DESAFIOS
a) Segundo o excerto sobre Magdi Abdel-Ghani, que posição ocupou ele entre os jogadores africanos em 1987?
b) Transcreva o trecho do excerto sobre Magdi Abdel-Ghani situado entre "Camisola dez, craque" e "do futebol aveirense.", inclusive, trocando "craque" por "mestre".
c) Prossiga o texto sobre Magdi Abdel-Ghani a partir do ponto em que termina.

EXCERTO DA PÁGINA
◆ ◆ ◆ ◆
DESTINO: 80's é uma nova rubrica do jornal Maisfutebol. De 15 em 15 dias iremos recuperar personagens e memórias dessa década marcante para o nosso futebol. Viagens carregadas de nostalgia e saudosismo, sempre com bom humor e imagens inesquecíveis. De duas em duas semanas, DESTINO: 80's.

MAGDI ABDEL-GHANI, BEIRA-MAR, de 1988 a 1992

1988-1992, Aveiro sob os bons auspícios de um faraó. Magdi Abdel-Ghani, o egípcio tranquilo. Barba cerrada, olhar sorridente, futebol de fino quilate. «Piramidal», escreveu um dia o génio de Carlos Pinhão.

Camisola dez, craque de bola no pé e cabeça erguida. Quarto melhor jogador africano em 1987, vencedor de duas Taças dos Campeões africanos, três Taças das Taças, mais de 90 internacionalizações pela seleção do Egito. O Beira-Mar não voltou a ter ninguém assim.

20 anos depois, Abdel-Ghani atende o Maisfutebol a partir do Cairo. Distante Cairo. Responde num português quase perfeito. Rigoroso na construção de frases, como rigoroso era na edificação do futebol aveirense.
◆ ◆ ◆ ◆
Registos de localização para capturas de ecrã e páginas
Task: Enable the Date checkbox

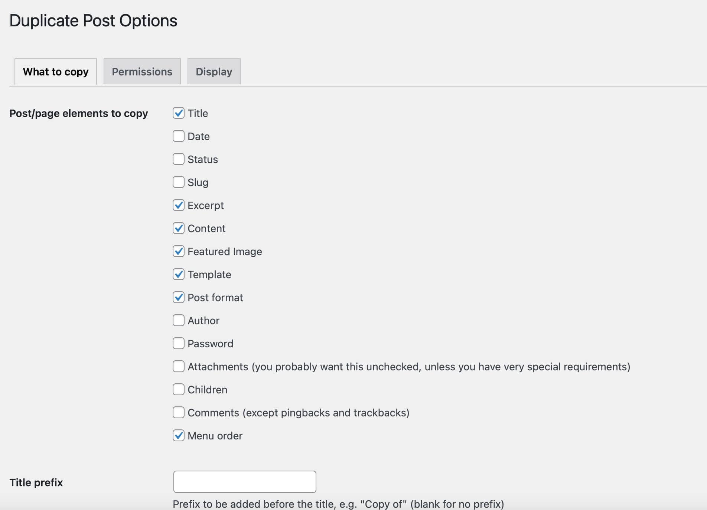Action: click(179, 136)
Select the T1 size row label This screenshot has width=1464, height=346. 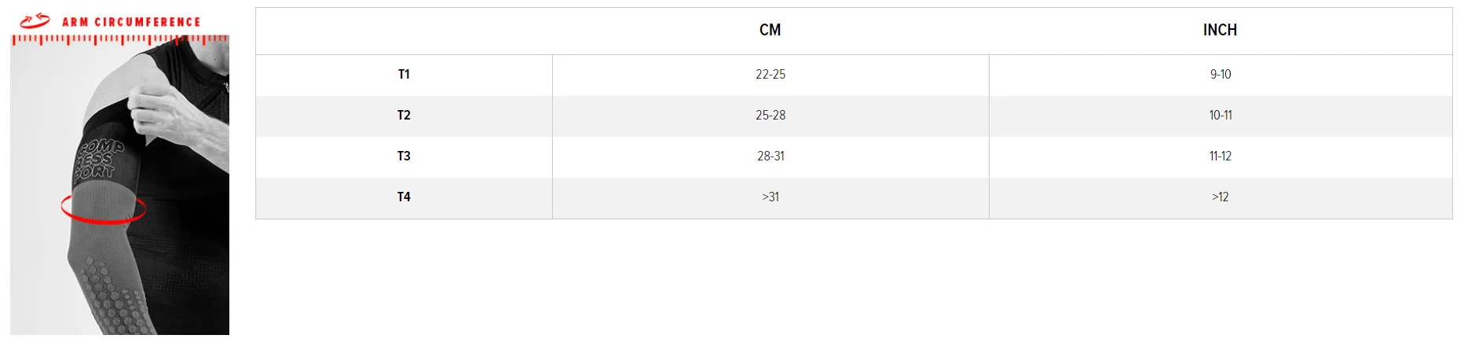click(x=404, y=75)
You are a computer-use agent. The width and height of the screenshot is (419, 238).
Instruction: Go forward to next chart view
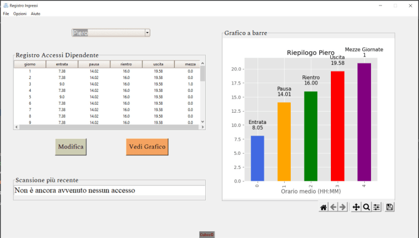click(x=343, y=207)
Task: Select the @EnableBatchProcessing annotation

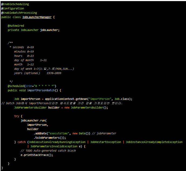Action: pos(19,13)
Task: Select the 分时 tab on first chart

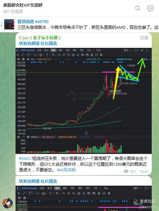Action: pyautogui.click(x=39, y=50)
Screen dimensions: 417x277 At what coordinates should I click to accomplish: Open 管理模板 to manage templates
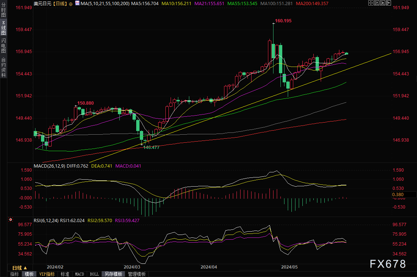point(137,274)
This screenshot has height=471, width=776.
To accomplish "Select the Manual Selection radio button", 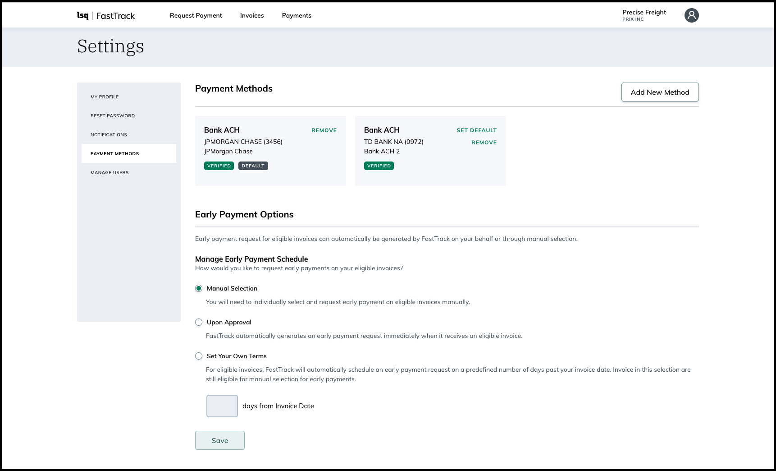I will point(199,288).
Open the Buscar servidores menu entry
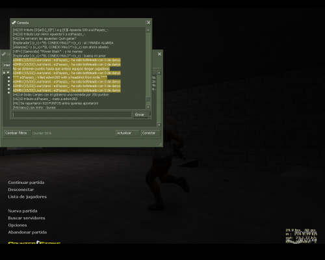This screenshot has height=260, width=325. (27, 218)
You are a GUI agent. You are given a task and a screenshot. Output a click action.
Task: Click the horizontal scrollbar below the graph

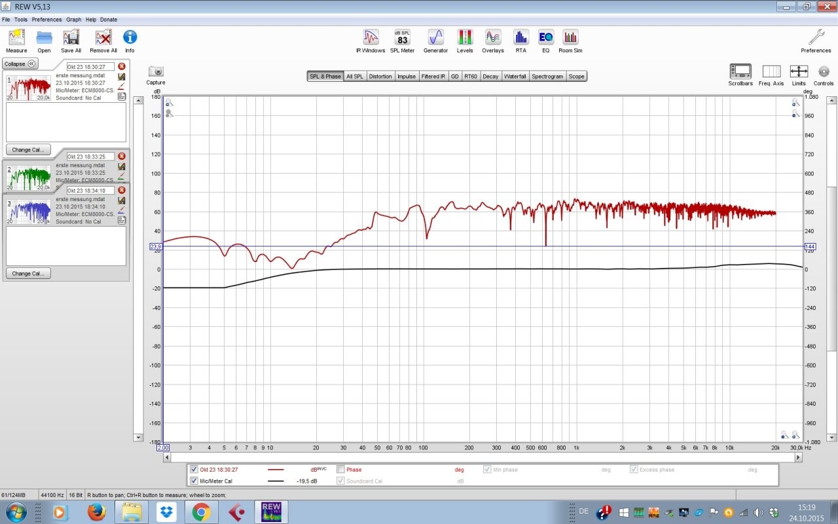pos(482,457)
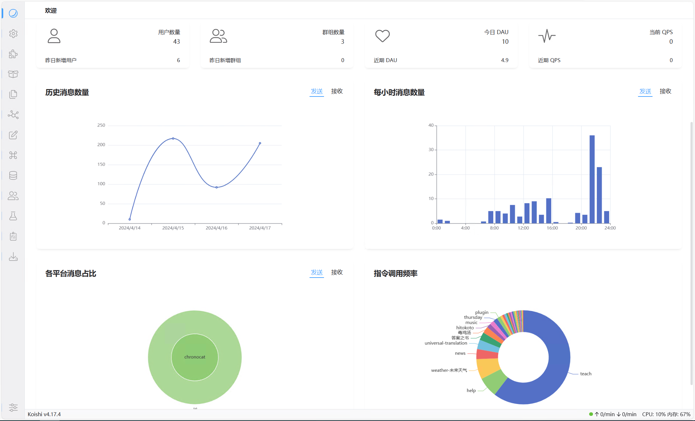Open the plugin puzzle-piece icon

point(13,54)
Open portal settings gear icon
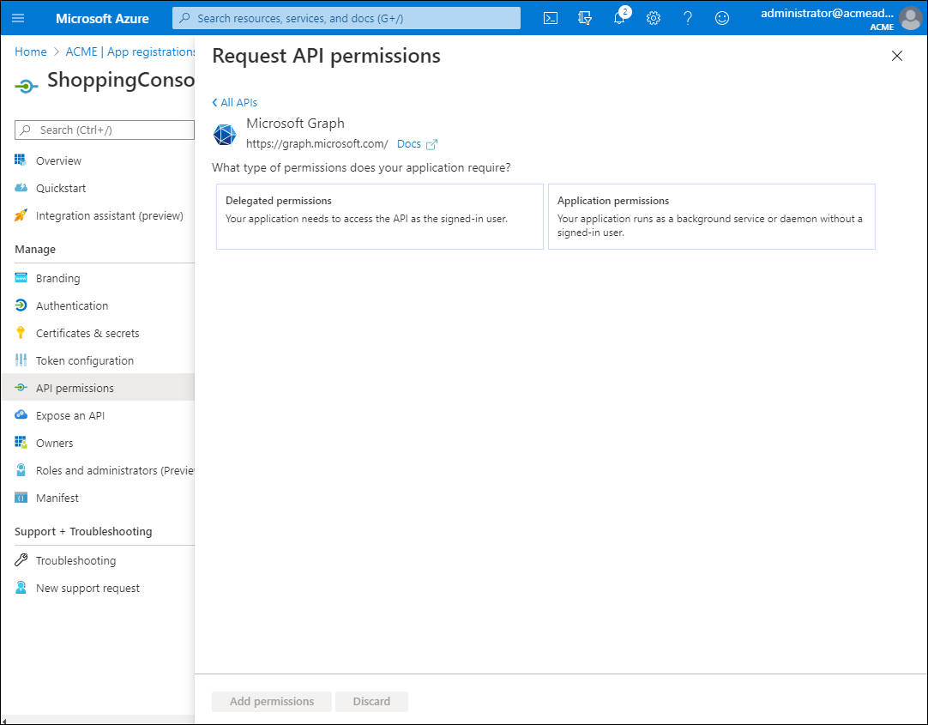 point(654,18)
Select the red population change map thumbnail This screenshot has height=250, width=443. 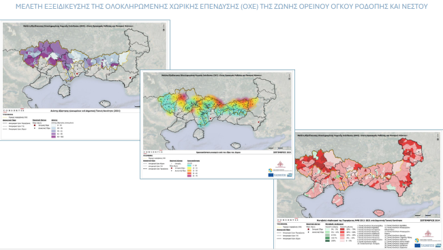[x=358, y=189]
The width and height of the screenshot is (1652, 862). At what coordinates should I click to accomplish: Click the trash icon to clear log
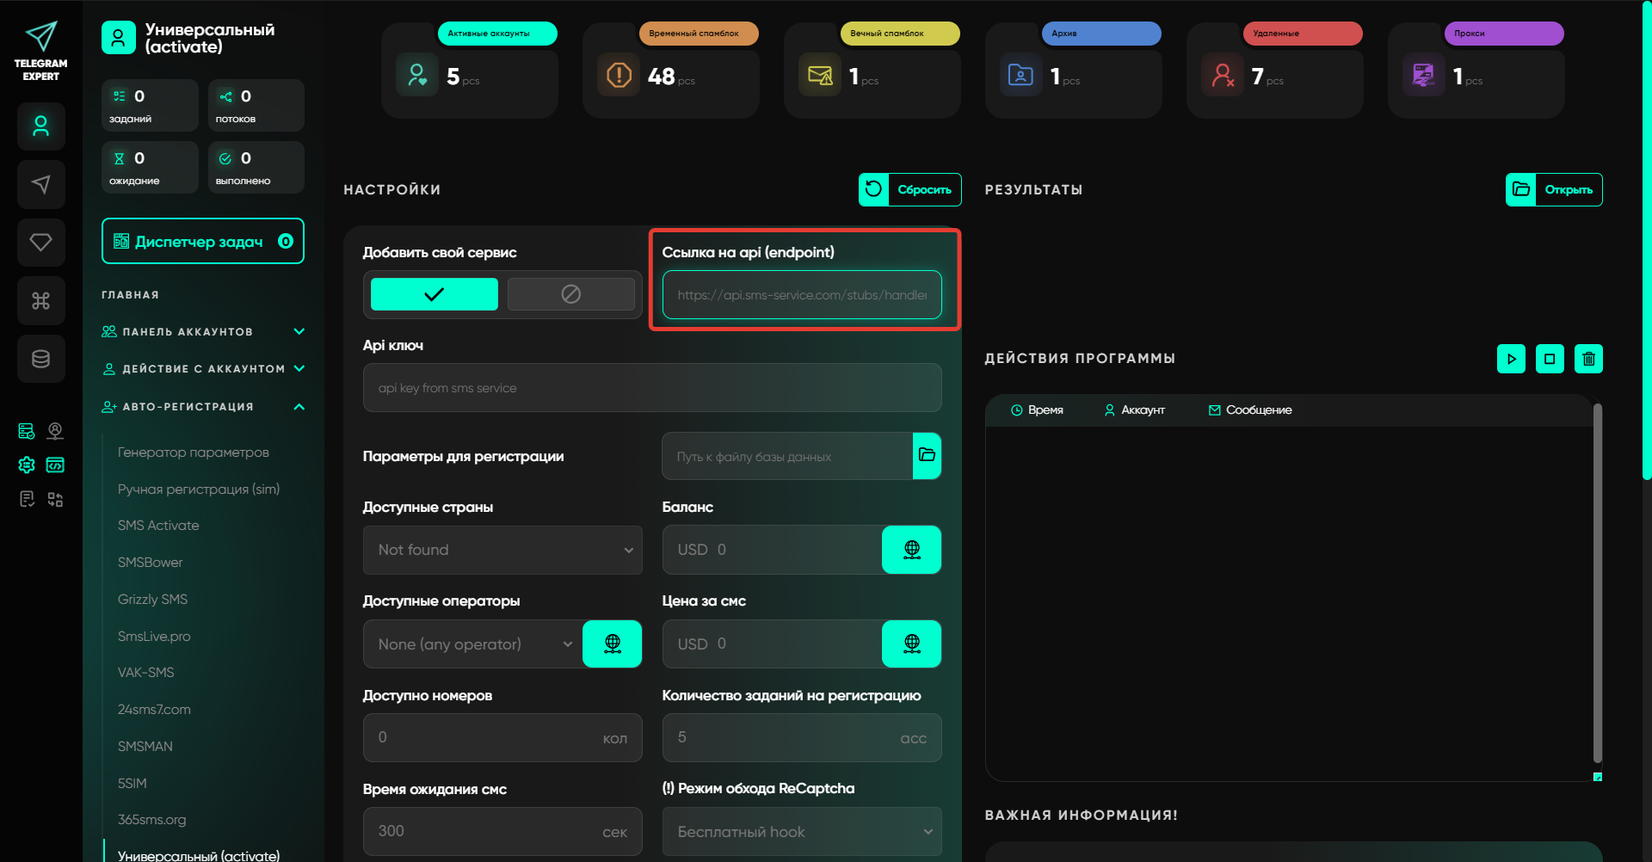coord(1588,359)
◆ ◆ ◆ ◆
LISTA DE RESPOSTAS
a) Foi o quarto melhor jogador africano.

b)
Camisola dez, mestre de bola no pé e cabeça erguida. Quarto melhor jogador africano em 1987, vencedor de duas Taças dos Campeões africanos, três Taças das Taças, mais de 90 internacionalizações pela seleção do Egito. O Beira-Mar não voltou a ter ninguém assim.

20 anos depois, Abdel-Ghani atende o Maisfutebol a partir do Cairo. Distante Cairo. Responde num português quase perfeito. Rigoroso na construção de frases, como rigoroso era na edificação do futebol aveirense.

c)
«Que saudades de Portugal», replica de pronto. «Não vou aí há três anos. Só tenho memórias boas. Sabe que fui a uma final da taça com o Beira-Mar?» Sim, sabemos. Abdel-Ghani refere-se ao jogo perdido para o F.C. Porto em 1991, no Jamor, por 3-1. Já no prolongamento.

«O Beira-Mar estava sempre entre as cinco/seis melhores equipas de Portugal. Quase ninguém nos ganhava em Aveiro. As bancadas estavam sempre a abarrotar. No inverno estávamos no relvado, olhávamos em volta e só víamos guarda-chuvas», conta o presidente do Sindicato de Futebolistas Egípcios.

As condições, é fácil perceber, nada tinham a ver com as atuais. «Só tínhamos um relvado, por isso treinávamos muitas vezes nos campos pelados. Acho que isso nos deixava mais fortes, agressivos. Quando chegávamos à relva, chegávamos ao paraíso».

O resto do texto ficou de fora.